Tichys Einblick
divide et impera

Deutschlandtrend: unbeliebt, unbeliebter, Ampel

Die Zahlen drücken aus, dass Deutschland verunsichert ist. Immer mehr Bürger sehen, dass es wirtschaftlich und gesellschaftlich bergab geht. Die Zahlen spiegeln ein in sich selbst zerfallendes Land. Die Ampel spaltet, weil sie sich nur so an der Macht hält. Aber es wird immer einsamer um sie.

picture alliance/dpa | Michael Kappeler

Zuweilen muss man über Nachrichten sprechen, über die sich eigentlich nicht zu sprechen lohnt, weil sie keinen Neuigkeitswert mehr besitzen.
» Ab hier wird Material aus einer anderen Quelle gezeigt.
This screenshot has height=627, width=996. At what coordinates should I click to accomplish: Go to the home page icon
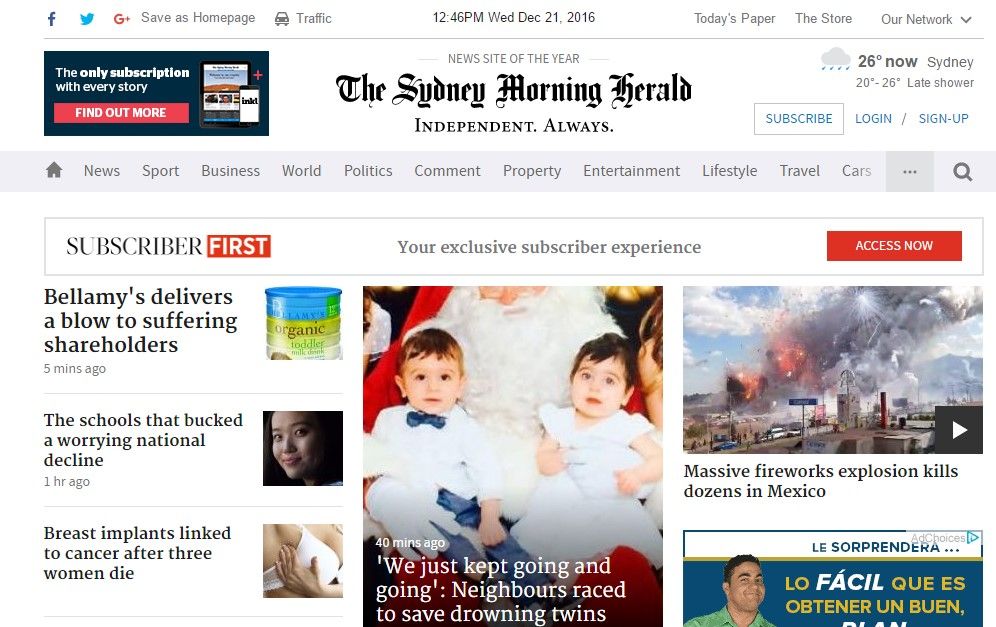[55, 170]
Man könnte philosophisch sagen, dass ein Land, in dem Nachrichten nichts Neues mehr erzählen, sondern das Alte, das Bekannte nur als noch grauer, als noch verstaubter, als noch gestriger wiedergeben, wenn der heutige Tag zum Vorgestrigen wird, dass dieses Land seine Wirklichkeit verliert: Es wird immer unwirklicher, immer kafkaesker. Man fühlt sich an die bleierne Breschnew-Zeit erinnert, die man auch die Zeit ohne Uhren nannte.
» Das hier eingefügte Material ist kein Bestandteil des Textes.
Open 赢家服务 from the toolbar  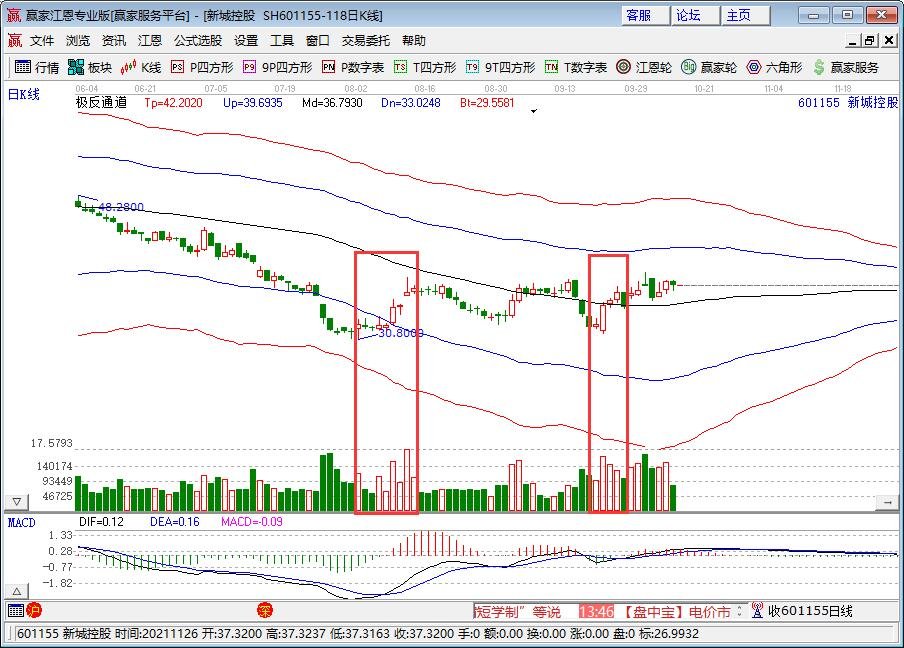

Es überrascht erst einmal nicht, dass im aktuellen Deutschlandtrend von Infratest Dimap im Auftrag von ARD-„Tagesthemen“ und WELT 85 Prozent der Befragten damit unzufrieden sind, wie die Regierungsparteien miteinander umgehen. Man könnte spotten, dass der Deutsche es eben harmonisch liebt. Wenn schon Unfug, dann bitte harmonisch, wenn schon Untergang, dann bitte geordnet, wenn Zank, dann leise, bitte noch etwas leiser. Doch das ist eben nur ein Drittel der Wahrheit.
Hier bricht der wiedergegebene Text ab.